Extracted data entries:

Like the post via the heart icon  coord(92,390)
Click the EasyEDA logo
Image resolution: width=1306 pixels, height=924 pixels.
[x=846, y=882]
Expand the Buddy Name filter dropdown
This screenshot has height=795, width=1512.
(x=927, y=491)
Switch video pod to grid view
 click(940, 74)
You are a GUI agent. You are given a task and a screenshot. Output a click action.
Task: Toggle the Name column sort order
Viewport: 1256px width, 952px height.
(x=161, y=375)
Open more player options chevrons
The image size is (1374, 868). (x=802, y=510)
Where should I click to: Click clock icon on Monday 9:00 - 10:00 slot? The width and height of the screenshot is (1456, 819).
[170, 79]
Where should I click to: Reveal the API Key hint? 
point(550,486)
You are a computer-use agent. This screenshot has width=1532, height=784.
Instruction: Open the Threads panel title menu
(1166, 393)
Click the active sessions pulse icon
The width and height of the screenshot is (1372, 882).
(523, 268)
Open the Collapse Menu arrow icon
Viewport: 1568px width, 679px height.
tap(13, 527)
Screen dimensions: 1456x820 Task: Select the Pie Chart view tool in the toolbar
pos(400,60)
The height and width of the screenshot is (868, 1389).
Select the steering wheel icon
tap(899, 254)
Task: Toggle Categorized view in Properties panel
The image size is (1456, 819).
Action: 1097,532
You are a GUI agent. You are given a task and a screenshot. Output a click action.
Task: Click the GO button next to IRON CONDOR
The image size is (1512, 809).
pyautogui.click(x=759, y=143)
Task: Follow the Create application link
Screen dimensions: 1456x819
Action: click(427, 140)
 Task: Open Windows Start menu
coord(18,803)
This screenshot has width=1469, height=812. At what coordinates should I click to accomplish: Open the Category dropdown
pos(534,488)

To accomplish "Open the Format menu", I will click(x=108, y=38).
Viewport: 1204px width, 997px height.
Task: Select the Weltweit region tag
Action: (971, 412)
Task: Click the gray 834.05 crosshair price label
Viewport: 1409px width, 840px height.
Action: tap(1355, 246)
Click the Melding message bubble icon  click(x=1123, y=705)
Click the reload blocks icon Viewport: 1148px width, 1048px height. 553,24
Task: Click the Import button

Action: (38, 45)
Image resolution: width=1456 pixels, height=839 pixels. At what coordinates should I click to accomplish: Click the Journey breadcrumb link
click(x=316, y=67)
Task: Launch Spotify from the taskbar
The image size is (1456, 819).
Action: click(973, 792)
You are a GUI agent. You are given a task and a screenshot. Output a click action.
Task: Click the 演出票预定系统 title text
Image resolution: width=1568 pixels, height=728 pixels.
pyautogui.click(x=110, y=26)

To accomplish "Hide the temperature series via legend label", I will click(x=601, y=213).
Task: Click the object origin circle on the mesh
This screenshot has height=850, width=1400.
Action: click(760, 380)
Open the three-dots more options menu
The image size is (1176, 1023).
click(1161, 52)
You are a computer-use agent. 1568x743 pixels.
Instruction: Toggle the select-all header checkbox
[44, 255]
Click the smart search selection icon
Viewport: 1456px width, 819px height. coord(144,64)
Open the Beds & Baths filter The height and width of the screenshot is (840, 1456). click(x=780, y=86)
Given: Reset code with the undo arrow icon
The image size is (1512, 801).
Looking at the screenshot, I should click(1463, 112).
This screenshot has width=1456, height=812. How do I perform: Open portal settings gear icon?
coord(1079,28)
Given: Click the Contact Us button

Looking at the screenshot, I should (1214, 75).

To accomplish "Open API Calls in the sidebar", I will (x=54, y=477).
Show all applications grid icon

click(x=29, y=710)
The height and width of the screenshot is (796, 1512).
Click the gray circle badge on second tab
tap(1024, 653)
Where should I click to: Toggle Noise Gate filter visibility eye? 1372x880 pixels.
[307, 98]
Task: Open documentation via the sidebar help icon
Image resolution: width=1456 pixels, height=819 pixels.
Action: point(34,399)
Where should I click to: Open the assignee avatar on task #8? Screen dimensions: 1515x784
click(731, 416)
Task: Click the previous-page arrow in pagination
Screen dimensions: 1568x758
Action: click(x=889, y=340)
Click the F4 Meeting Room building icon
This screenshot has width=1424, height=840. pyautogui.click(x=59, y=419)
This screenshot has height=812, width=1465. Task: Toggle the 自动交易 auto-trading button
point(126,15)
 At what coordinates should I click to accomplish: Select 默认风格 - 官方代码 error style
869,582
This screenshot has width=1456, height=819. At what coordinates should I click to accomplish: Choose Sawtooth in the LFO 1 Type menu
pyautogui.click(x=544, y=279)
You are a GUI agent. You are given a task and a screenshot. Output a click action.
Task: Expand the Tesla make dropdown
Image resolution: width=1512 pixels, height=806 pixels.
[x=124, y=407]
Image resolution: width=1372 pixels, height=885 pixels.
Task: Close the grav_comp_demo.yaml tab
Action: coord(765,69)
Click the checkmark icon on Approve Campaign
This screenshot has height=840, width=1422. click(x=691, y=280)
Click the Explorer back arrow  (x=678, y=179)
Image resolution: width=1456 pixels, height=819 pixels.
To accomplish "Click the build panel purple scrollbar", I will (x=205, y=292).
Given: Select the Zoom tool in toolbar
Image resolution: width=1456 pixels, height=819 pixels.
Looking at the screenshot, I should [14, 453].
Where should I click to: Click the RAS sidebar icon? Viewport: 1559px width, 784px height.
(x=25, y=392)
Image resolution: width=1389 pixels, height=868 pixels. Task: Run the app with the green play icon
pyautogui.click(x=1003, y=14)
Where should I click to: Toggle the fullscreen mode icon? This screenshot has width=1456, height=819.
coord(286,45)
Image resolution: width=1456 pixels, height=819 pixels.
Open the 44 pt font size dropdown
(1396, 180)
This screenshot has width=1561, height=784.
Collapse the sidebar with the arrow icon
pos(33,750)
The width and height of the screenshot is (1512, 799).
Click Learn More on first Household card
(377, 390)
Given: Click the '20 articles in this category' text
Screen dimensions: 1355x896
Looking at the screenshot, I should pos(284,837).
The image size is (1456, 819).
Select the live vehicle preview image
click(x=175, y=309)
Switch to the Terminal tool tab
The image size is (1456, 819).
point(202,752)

Problem details: Recopy the entries above exactly, with every line included.

Expected answer:
Like the post via the heart icon  coord(92,390)
Click the EasyEDA logo
Image resolution: width=1306 pixels, height=924 pixels.
[x=846, y=882]
Expand the Buddy Name filter dropdown
This screenshot has height=795, width=1512.
(x=927, y=491)
Switch video pod to grid view
 click(940, 74)
You are a GUI agent. You are given a task and a screenshot. Output a click action.
Task: Toggle the Name column sort order
Viewport: 1256px width, 952px height.
(x=161, y=375)
Open more player options chevrons
The image size is (1374, 868). (x=802, y=510)
Where should I click to: Click clock icon on Monday 9:00 - 10:00 slot? The width and height of the screenshot is (1456, 819).
[170, 79]
Where should I click to: Reveal the API Key hint? 
point(550,486)
You are a computer-use agent. This screenshot has width=1532, height=784.
Instruction: Open the Threads panel title menu
(1166, 393)
Click the active sessions pulse icon
The width and height of the screenshot is (1372, 882).
(523, 268)
Open the Collapse Menu arrow icon
Viewport: 1568px width, 679px height.
tap(13, 527)
Screen dimensions: 1456x820 Task: Select the Pie Chart view tool in the toolbar
pos(400,60)
The height and width of the screenshot is (868, 1389).
Select the steering wheel icon
tap(899, 254)
Task: Toggle Categorized view in Properties panel
The image size is (1456, 819).
Action: 1097,532
You are a GUI agent. You are given a task and a screenshot. Output a click action.
Task: Click the GO button next to IRON CONDOR
The image size is (1512, 809).
pyautogui.click(x=759, y=143)
Task: Follow the Create application link
Screen dimensions: 1456x819
Action: click(427, 140)
 Task: Open Windows Start menu
coord(18,803)
This screenshot has width=1469, height=812. At what coordinates should I click to accomplish: Open the Category dropdown
pos(534,488)

To accomplish "Open the Format menu", I will click(x=108, y=38).
Viewport: 1204px width, 997px height.
Task: Select the Weltweit region tag
Action: (971, 412)
Task: Click the gray 834.05 crosshair price label
Viewport: 1409px width, 840px height.
Action: tap(1355, 246)
Click the Melding message bubble icon  click(x=1123, y=705)
Click the reload blocks icon Viewport: 1148px width, 1048px height. 553,24
Task: Click the Import button

Action: (38, 45)
Image resolution: width=1456 pixels, height=839 pixels. At what coordinates should I click to accomplish: Click the Journey breadcrumb link
click(x=316, y=67)
Task: Launch Spotify from the taskbar
The image size is (1456, 819).
Action: click(973, 792)
You are a GUI agent. You are given a task and a screenshot. Output a click action.
Task: Click the 演出票预定系统 title text
Image resolution: width=1568 pixels, height=728 pixels.
pyautogui.click(x=110, y=26)

To accomplish "Hide the temperature series via legend label", I will click(x=601, y=213).
Task: Click the object origin circle on the mesh
This screenshot has height=850, width=1400.
Action: click(760, 380)
Open the three-dots more options menu
The image size is (1176, 1023).
click(1161, 52)
You are a computer-use agent. 1568x743 pixels.
Instruction: Toggle the select-all header checkbox
[44, 255]
Click the smart search selection icon
Viewport: 1456px width, 819px height. coord(144,64)
Open the Beds & Baths filter The height and width of the screenshot is (840, 1456). click(x=780, y=86)
Given: Reset code with the undo arrow icon
The image size is (1512, 801).
Looking at the screenshot, I should click(1463, 112).
This screenshot has width=1456, height=812. How do I perform: Open portal settings gear icon?
coord(1079,28)
Given: Click the Contact Us button

Looking at the screenshot, I should (1214, 75).

To accomplish "Open API Calls in the sidebar", I will (x=54, y=477).
Show all applications grid icon

click(x=29, y=710)
The height and width of the screenshot is (796, 1512).
Click the gray circle badge on second tab
tap(1024, 653)
Where should I click to: Toggle Noise Gate filter visibility eye? 1372x880 pixels.
[307, 98]
Task: Open documentation via the sidebar help icon
Image resolution: width=1456 pixels, height=819 pixels.
Action: point(34,399)
Where should I click to: Open the assignee avatar on task #8? Screen dimensions: 1515x784
click(731, 416)
Task: Click the previous-page arrow in pagination
Screen dimensions: 1568x758
Action: click(x=889, y=340)
Click the F4 Meeting Room building icon
This screenshot has width=1424, height=840. pyautogui.click(x=59, y=419)
This screenshot has height=812, width=1465. Task: Toggle the 自动交易 auto-trading button
point(126,15)
 At what coordinates should I click to accomplish: Select 默认风格 - 官方代码 error style
869,582
This screenshot has width=1456, height=819. At what coordinates should I click to accomplish: Choose Sawtooth in the LFO 1 Type menu
pyautogui.click(x=544, y=279)
You are a GUI agent. You are given a task and a screenshot. Output a click action.
Task: Expand the Tesla make dropdown
Image resolution: width=1512 pixels, height=806 pixels.
[x=124, y=407]
Image resolution: width=1372 pixels, height=885 pixels.
Task: Close the grav_comp_demo.yaml tab
Action: coord(765,69)
Click the checkmark icon on Approve Campaign
This screenshot has height=840, width=1422. click(x=691, y=280)
Click the Explorer back arrow  (x=678, y=179)
Image resolution: width=1456 pixels, height=819 pixels.
To accomplish "Click the build panel purple scrollbar", I will (x=205, y=292).
Given: Select the Zoom tool in toolbar
Image resolution: width=1456 pixels, height=819 pixels.
Looking at the screenshot, I should [14, 453].
Where should I click to: Click the RAS sidebar icon? Viewport: 1559px width, 784px height.
(x=25, y=392)
Image resolution: width=1389 pixels, height=868 pixels. Task: Run the app with the green play icon
pyautogui.click(x=1003, y=14)
Where should I click to: Toggle the fullscreen mode icon? This screenshot has width=1456, height=819.
coord(286,45)
Image resolution: width=1456 pixels, height=819 pixels.
Open the 44 pt font size dropdown
(1396, 180)
This screenshot has width=1561, height=784.
Collapse the sidebar with the arrow icon
pos(33,750)
The width and height of the screenshot is (1512, 799).
Click Learn More on first Household card
(377, 390)
Given: Click the '20 articles in this category' text
Screen dimensions: 1355x896
Looking at the screenshot, I should pos(284,837).
The image size is (1456, 819).
Select the live vehicle preview image
click(x=175, y=309)
Switch to the Terminal tool tab
The image size is (1456, 819).
point(202,752)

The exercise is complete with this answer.